Can you rewrite these items, replacing "Locate an element on the screen" with "Find an element on the screen" wherever it appears and leaving everything else unchanged?
GIVEN RECORDS Start Marker
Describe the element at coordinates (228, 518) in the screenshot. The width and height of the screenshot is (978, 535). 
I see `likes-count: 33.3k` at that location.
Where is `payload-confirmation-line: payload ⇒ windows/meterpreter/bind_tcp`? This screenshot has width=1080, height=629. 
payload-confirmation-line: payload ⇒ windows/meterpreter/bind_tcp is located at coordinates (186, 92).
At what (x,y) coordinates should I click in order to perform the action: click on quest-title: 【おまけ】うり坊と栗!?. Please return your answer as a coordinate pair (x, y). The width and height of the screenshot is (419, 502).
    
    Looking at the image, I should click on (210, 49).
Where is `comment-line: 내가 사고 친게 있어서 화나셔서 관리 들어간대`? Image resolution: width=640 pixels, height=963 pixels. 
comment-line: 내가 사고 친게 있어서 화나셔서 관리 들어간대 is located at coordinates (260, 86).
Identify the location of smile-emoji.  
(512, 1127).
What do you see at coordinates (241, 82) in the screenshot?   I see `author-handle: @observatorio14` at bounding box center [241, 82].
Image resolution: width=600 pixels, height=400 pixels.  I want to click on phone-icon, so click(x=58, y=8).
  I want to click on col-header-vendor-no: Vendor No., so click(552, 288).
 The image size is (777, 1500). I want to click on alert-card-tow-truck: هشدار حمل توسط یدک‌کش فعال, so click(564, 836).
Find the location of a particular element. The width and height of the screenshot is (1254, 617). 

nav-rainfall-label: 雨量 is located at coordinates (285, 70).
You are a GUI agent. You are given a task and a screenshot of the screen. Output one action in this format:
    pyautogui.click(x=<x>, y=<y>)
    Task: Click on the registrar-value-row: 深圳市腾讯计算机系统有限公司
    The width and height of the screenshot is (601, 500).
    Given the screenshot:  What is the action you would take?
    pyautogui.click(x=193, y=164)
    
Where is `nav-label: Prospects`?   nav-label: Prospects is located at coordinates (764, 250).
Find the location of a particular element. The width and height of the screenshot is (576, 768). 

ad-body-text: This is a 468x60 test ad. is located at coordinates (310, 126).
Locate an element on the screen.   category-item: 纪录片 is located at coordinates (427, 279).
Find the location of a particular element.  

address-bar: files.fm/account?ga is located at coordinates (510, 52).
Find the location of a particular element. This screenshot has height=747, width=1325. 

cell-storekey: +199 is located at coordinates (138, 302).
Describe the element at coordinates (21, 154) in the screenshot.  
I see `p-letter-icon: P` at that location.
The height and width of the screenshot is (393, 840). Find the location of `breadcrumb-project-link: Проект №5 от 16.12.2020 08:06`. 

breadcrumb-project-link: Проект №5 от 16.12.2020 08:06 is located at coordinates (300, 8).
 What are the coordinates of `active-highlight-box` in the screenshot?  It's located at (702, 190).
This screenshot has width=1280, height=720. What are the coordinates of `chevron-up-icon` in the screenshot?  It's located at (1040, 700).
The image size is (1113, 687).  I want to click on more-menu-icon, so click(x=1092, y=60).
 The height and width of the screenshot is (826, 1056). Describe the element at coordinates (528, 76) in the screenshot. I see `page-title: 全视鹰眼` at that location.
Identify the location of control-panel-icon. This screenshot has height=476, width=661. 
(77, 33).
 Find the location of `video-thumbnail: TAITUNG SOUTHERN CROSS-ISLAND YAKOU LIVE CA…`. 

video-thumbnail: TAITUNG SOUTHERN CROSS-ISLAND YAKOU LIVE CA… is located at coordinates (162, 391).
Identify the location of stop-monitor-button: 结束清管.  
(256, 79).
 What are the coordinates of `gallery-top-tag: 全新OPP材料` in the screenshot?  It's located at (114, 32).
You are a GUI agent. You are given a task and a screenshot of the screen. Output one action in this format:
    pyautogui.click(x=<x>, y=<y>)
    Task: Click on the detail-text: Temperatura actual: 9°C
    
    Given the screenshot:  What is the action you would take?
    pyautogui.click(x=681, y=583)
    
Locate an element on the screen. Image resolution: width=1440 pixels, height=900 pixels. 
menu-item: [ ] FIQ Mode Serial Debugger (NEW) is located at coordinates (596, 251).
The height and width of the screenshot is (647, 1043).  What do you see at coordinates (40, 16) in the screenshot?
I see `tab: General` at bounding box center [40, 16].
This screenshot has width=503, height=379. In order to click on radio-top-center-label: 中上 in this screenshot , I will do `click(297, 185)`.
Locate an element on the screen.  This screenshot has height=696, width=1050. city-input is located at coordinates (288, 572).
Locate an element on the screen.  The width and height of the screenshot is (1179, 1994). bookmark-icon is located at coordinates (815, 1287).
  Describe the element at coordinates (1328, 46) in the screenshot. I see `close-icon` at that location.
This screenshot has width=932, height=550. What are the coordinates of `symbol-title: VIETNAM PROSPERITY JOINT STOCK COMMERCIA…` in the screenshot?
GIVEN RECORDS End Marker
TASK RESPONSE -
Describe the element at coordinates (228, 518) in the screenshot. The width and height of the screenshot is (978, 535). 
I see `likes-count: 33.3k` at that location.
Where is `payload-confirmation-line: payload ⇒ windows/meterpreter/bind_tcp`? This screenshot has width=1080, height=629. 
payload-confirmation-line: payload ⇒ windows/meterpreter/bind_tcp is located at coordinates (186, 92).
At what (x,y) coordinates should I click in order to perform the action: click on quest-title: 【おまけ】うり坊と栗!?. Please return your answer as a coordinate pair (x, y). The width and height of the screenshot is (419, 502).
    
    Looking at the image, I should click on (210, 49).
Where is `comment-line: 내가 사고 친게 있어서 화나셔서 관리 들어간대`? Image resolution: width=640 pixels, height=963 pixels. 
comment-line: 내가 사고 친게 있어서 화나셔서 관리 들어간대 is located at coordinates (260, 86).
Identify the location of smile-emoji.  
(512, 1127).
What do you see at coordinates (241, 82) in the screenshot?   I see `author-handle: @observatorio14` at bounding box center [241, 82].
Image resolution: width=600 pixels, height=400 pixels.  I want to click on phone-icon, so click(x=58, y=8).
  I want to click on col-header-vendor-no: Vendor No., so click(552, 288).
 The image size is (777, 1500). I want to click on alert-card-tow-truck: هشدار حمل توسط یدک‌کش فعال, so click(564, 836).
Find the location of a particular element. The width and height of the screenshot is (1254, 617). 

nav-rainfall-label: 雨量 is located at coordinates (285, 70).
You are a GUI agent. You are given a task and a screenshot of the screen. Output one action in this format:
    pyautogui.click(x=<x>, y=<y>)
    Task: Click on the registrar-value-row: 深圳市腾讯计算机系统有限公司
    The width and height of the screenshot is (601, 500).
    Given the screenshot:  What is the action you would take?
    pyautogui.click(x=193, y=164)
    
Where is `nav-label: Prospects`?   nav-label: Prospects is located at coordinates (764, 250).
Find the location of a particular element. The width and height of the screenshot is (576, 768). 

ad-body-text: This is a 468x60 test ad. is located at coordinates (310, 126).
Find an element on the screen.   category-item: 纪录片 is located at coordinates (427, 279).
Find the location of a particular element.  

address-bar: files.fm/account?ga is located at coordinates (510, 52).
Find the location of a particular element. This screenshot has height=747, width=1325. 

cell-storekey: +199 is located at coordinates (138, 302).
Describe the element at coordinates (21, 154) in the screenshot.  
I see `p-letter-icon: P` at that location.
The height and width of the screenshot is (393, 840). Find the location of `breadcrumb-project-link: Проект №5 от 16.12.2020 08:06`. 

breadcrumb-project-link: Проект №5 от 16.12.2020 08:06 is located at coordinates (300, 8).
 What are the coordinates of `active-highlight-box` in the screenshot?  It's located at (702, 190).
This screenshot has width=1280, height=720. What are the coordinates of `chevron-up-icon` in the screenshot?  It's located at (1040, 700).
The image size is (1113, 687).  I want to click on more-menu-icon, so click(x=1092, y=60).
 The height and width of the screenshot is (826, 1056). Describe the element at coordinates (528, 76) in the screenshot. I see `page-title: 全视鹰眼` at that location.
Identify the location of control-panel-icon. This screenshot has height=476, width=661. 
(77, 33).
 Find the location of `video-thumbnail: TAITUNG SOUTHERN CROSS-ISLAND YAKOU LIVE CA…`. 

video-thumbnail: TAITUNG SOUTHERN CROSS-ISLAND YAKOU LIVE CA… is located at coordinates (162, 391).
Identify the location of stop-monitor-button: 结束清管.  
(256, 79).
 What are the coordinates of `gallery-top-tag: 全新OPP材料` in the screenshot?  It's located at (114, 32).
You are a GUI agent. You are given a task and a screenshot of the screen. Output one action in this format:
    pyautogui.click(x=<x>, y=<y>)
    Task: Click on the detail-text: Temperatura actual: 9°C
    
    Given the screenshot:  What is the action you would take?
    pyautogui.click(x=681, y=583)
    
Find an element on the screen. Image resolution: width=1440 pixels, height=900 pixels. 
menu-item: [ ] FIQ Mode Serial Debugger (NEW) is located at coordinates (596, 251).
The height and width of the screenshot is (647, 1043).  What do you see at coordinates (40, 16) in the screenshot?
I see `tab: General` at bounding box center [40, 16].
This screenshot has width=503, height=379. In order to click on radio-top-center-label: 中上 in this screenshot , I will do `click(297, 185)`.
Find an element on the screen.  This screenshot has height=696, width=1050. city-input is located at coordinates (288, 572).
Find an element on the screen.  The width and height of the screenshot is (1179, 1994). bookmark-icon is located at coordinates (815, 1287).
  Describe the element at coordinates (1328, 46) in the screenshot. I see `close-icon` at that location.
This screenshot has width=932, height=550. What are the coordinates of `symbol-title: VIETNAM PROSPERITY JOINT STOCK COMMERCIA…` in the screenshot?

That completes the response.